Liebe Teilnehmende,
sind Sie in den Berufsfeldern Musik, Kunst, Tanz oder Theater in Bayern aktiv? Arbeiten Sie im Bereich Gesundheit (z.B. in der Physiotherapie, Musikergesundheit, HNO, Psychologie, Logopädie etc.) mit Musikerinnen und Musikern?
Dann ist Ihre Meinung zu möglichen Weiterbildungsangeboten der bayerischen Hochschulen für Musik Würzburg, Nürnberg und der Hochschule für Musik und Theater München gefragt!
Im Rahmen des Hochschulverbundes Kunsthochschule Bayern wird aktuell eine Umfrage durchgeführt, da berufsbegleitende Weiterbildungsformate zukünftig auf- bzw. ausgebaut werden sollen.
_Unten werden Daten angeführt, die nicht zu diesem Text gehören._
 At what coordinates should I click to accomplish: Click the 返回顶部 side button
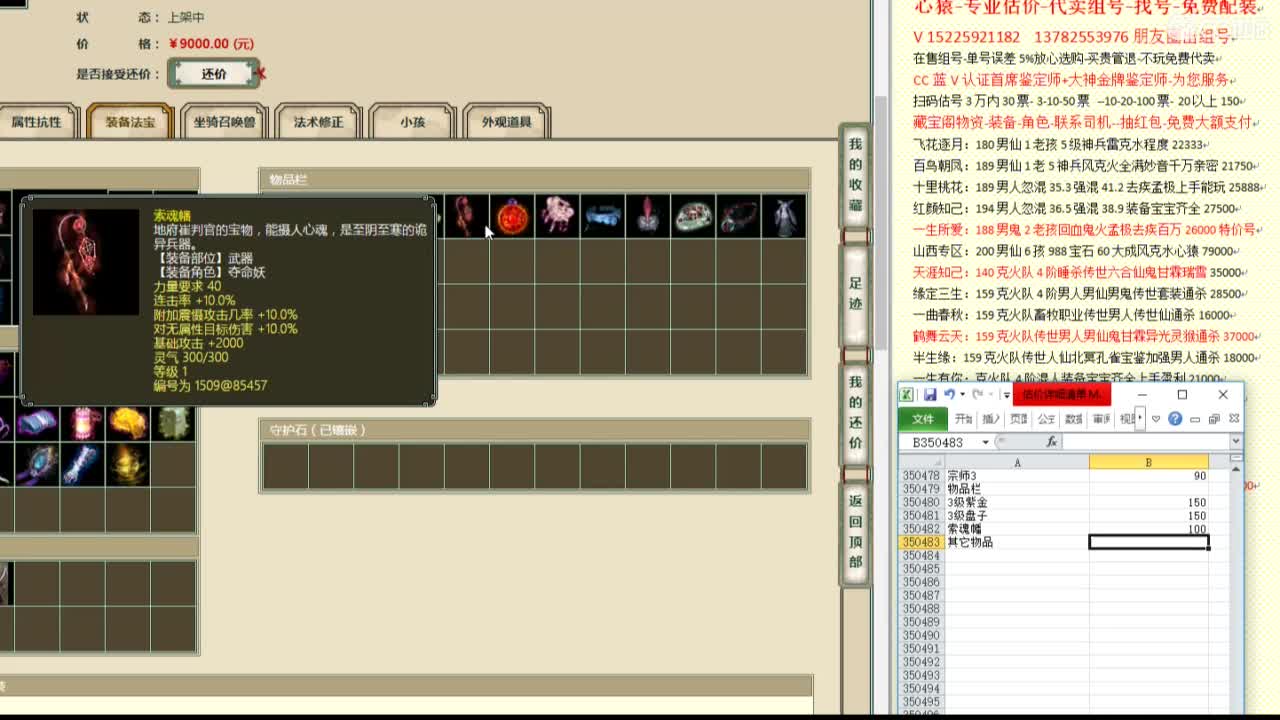coord(855,531)
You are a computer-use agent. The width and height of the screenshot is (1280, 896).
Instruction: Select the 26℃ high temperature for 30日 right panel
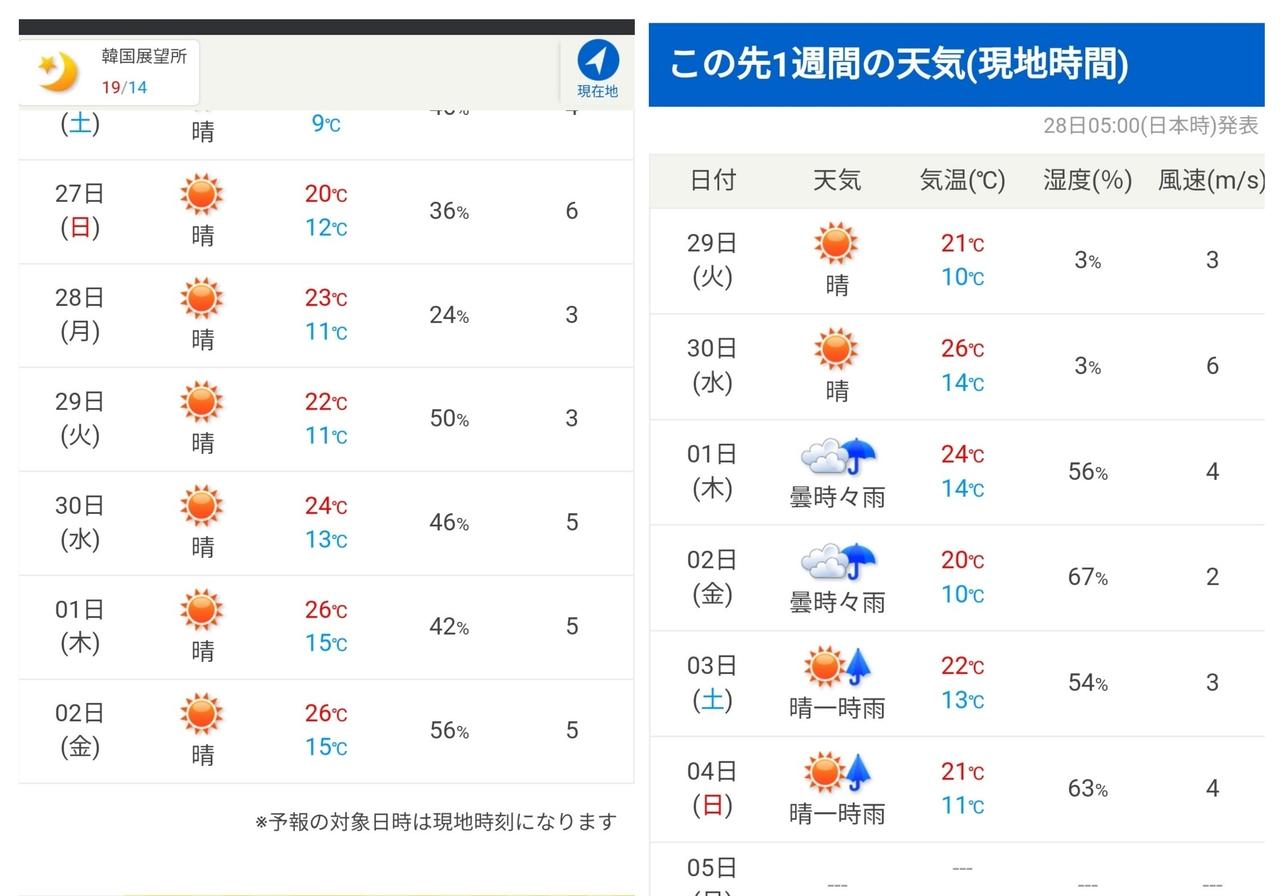pyautogui.click(x=962, y=349)
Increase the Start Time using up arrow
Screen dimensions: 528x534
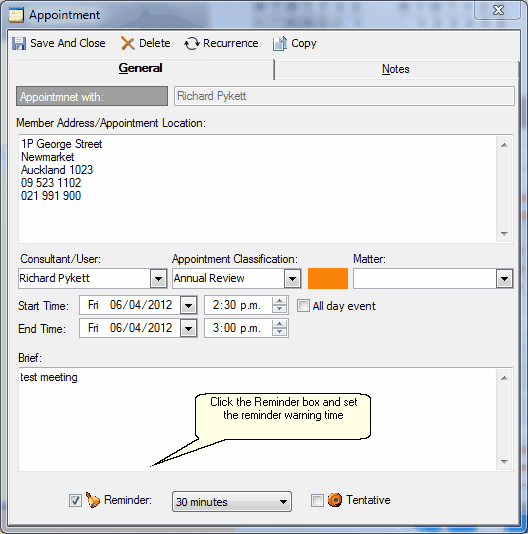point(279,301)
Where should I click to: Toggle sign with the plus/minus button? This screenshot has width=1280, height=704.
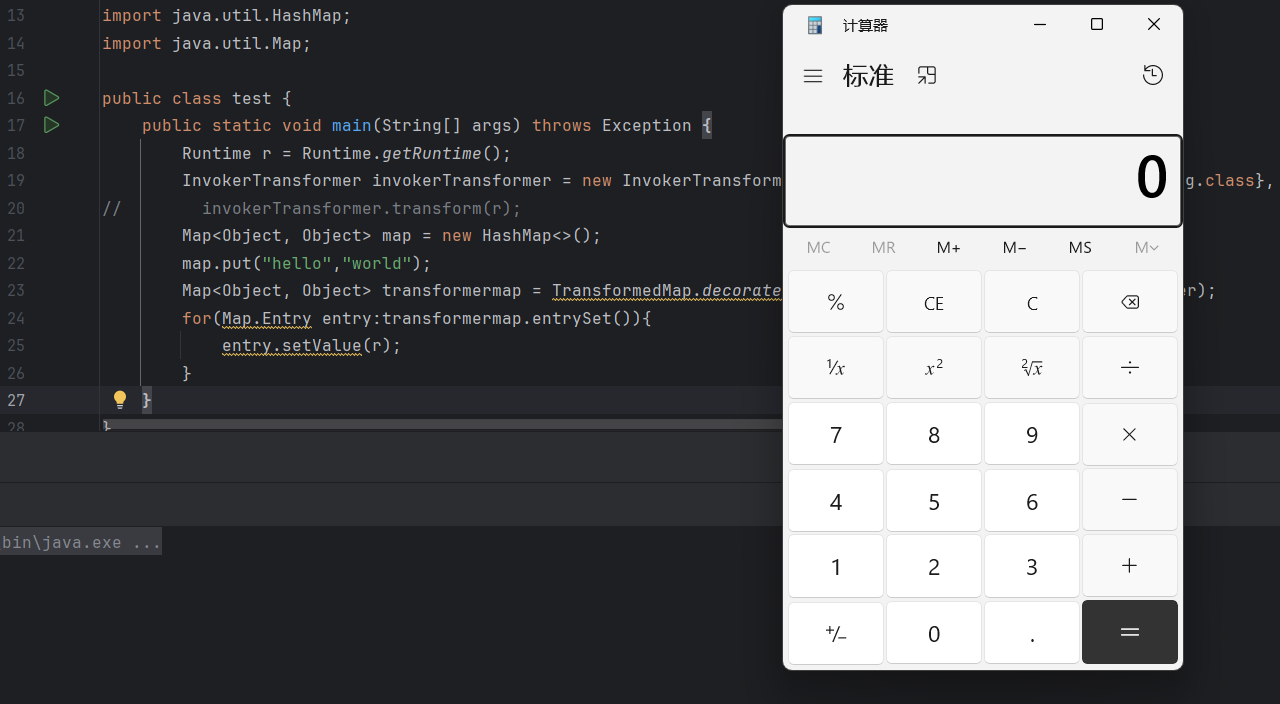click(x=836, y=633)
Grundlage dieses Vorhabens ist der im neu geregelten bayerischen Hochschulinnovationsgesetz (BayHIG) formulierte erweiterte Bildungsauftrag für die Hochschulen, lebenslanges Lernen zu ermöglichen.
Ziel der Umfrage ist, den aktuellen Weiterbildungsbedarf für Musik- und Kunstschaffende sowie weiterer Interessengruppen (aus den Fachgebieten: Pädagogik, Medizin, Psychologie, Physiotherapie und freiberuflich Tätige / Führungskräfte) zu eruieren, um noch passgenauere Weiterbildungsangebote für die Praxis entwickeln zu können. Vor dem Hintergrund sich wandelnder beruflicher Herausforderungen im Musik- und Kunstbereich ist angedacht, zukünftig Themen wie Musikpädagogik und -vermittlung, aber auch angrenzende Themen wie Musik & Gesundheit, Gründung & Selbständigkeit, Musik & KI, Marketing & Selbstmanagement in den Fokus zu nehmen sowie berufsbegleitend umzusetzen.
Die Umfrage ist komplett anonymisiert und dauert ca. 10-15 Minuten.
Unterstützen Sie uns – Ihre Perspektive ist uns wichtig!
Herzlichen Dank für Ihre Teilnahme!
Wenn Sie an den Umfrageergebnissen interessiert sind, können Sie am Ende des Fragebogens Ihre E-Mail-Adresse angeben. Sobald die Auswertung der Umfrage erfolgt ist, informieren wir Sie!
Gender-Hinweis: Aus Gründen der besseren Lesbarkeit wird bei Personenbezeichnungen und personenbezogenen Hauptwörtern im Rahmen dieser Umfrage die männliche Form verwendet. Entsprechende Begriffe gelten im Sinne der Gleichbehandlung für alle Geschlechter. Die verkürzte Sprachform hat nur redaktionelle Gründe und beinhaltet keine Wertung.